Semantically robust unpaired image translation for data with unmatched semantics statistics

Zhiwei Jia, Bodi Yuan, Kangkang Wang, Hong Wu, David Clifford, Zhiqiang Yuan, Hao Su

October 6, 2021 | 5 min read

It takes a long time to label crop data. Imagine if we could expedite this step by using virtual crops.

Using machine learning (ML) to quickly analyze images of plants in the field has revolutionized phenotypic research: a process which used to take decades can now take days. But in order for ML models to work their magic, vast amounts of data must be meticulously labeled. What if there was a way to create a virtual simulation that matches the characteristics of plants in the real world? Think “deepfake” strawberries. These simulated plants can be used to train ML models, and they don’t need to be manually labeled by humans. In a simulated environment, researchers can experiment with different elements of perception, like lighting conditions, camera angles, plant diseases and more. It’s like shooting a movie on a soundstage as opposed to on location—the researchers control the variables.

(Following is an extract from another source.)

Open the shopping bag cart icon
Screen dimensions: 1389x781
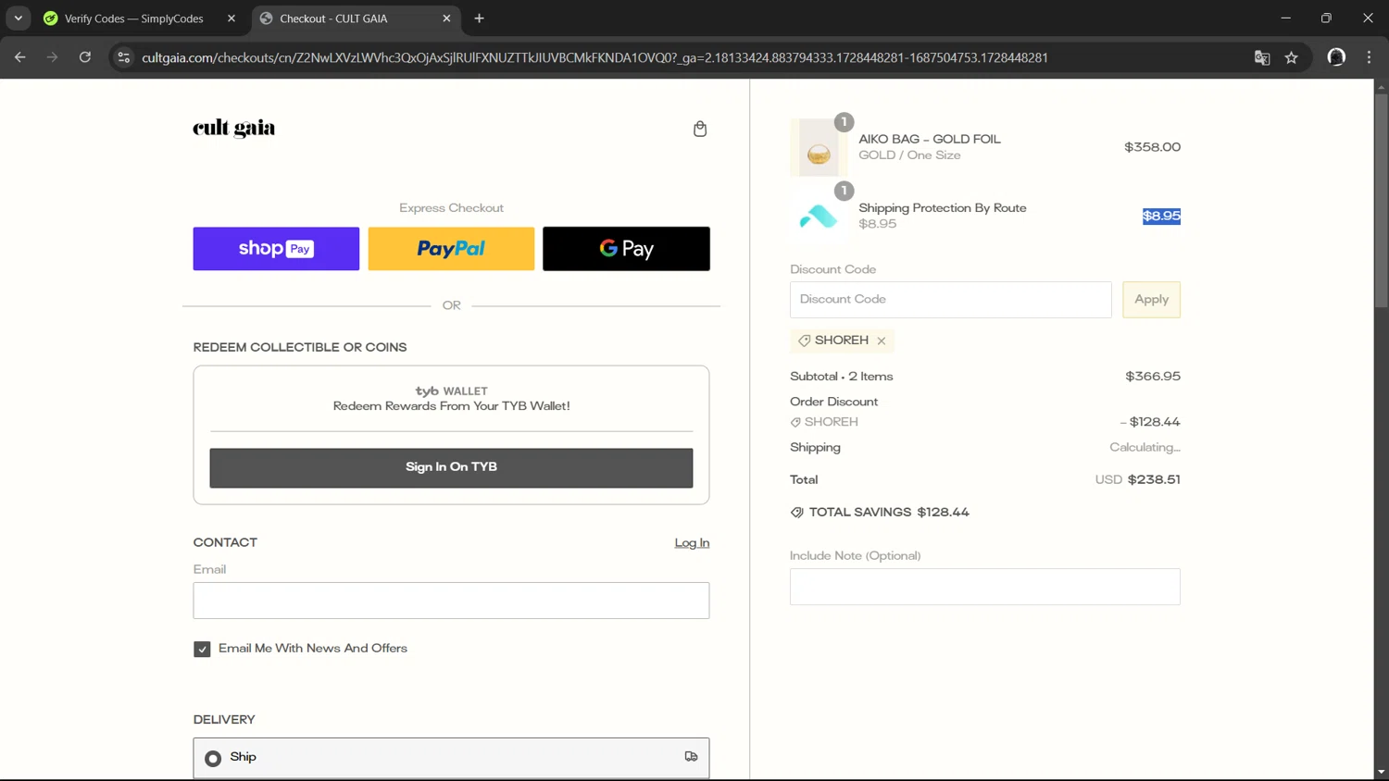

This paper builds on the previous work of the team that developed the CycleGAN approach in 2017: a technique that involves the automatic training of image-to-image translation models without paired examples. CycleGAN allows practitioners to use a collection of images in order to create new images with specific stylistic differences. The team describes a new approach that improves the quality of the simulated images by encouraging perceptually similar image elements to be mapped to components with high semantic similarity, a property the authors call “semantic robustness.” This approach reduces the labeling effort required for training while maintaining high output quality, effectively closing the gap between simulated and real images.